Work to be completed: What is the number of lines in this listing that include the string "Task"? Answer with that number by itself.

Source data:
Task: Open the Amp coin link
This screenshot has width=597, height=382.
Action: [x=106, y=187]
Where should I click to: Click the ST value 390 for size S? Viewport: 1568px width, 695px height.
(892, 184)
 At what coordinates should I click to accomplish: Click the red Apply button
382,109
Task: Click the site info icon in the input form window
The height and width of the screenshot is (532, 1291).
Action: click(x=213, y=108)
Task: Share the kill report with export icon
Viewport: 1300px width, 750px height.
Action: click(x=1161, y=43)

...

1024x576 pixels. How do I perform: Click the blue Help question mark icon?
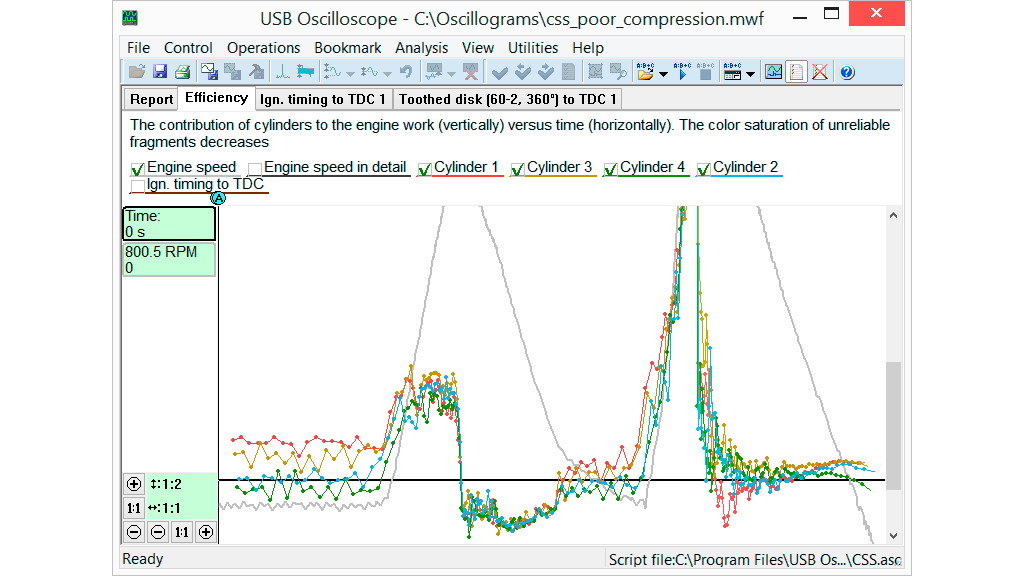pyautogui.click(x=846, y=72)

Written answer: 3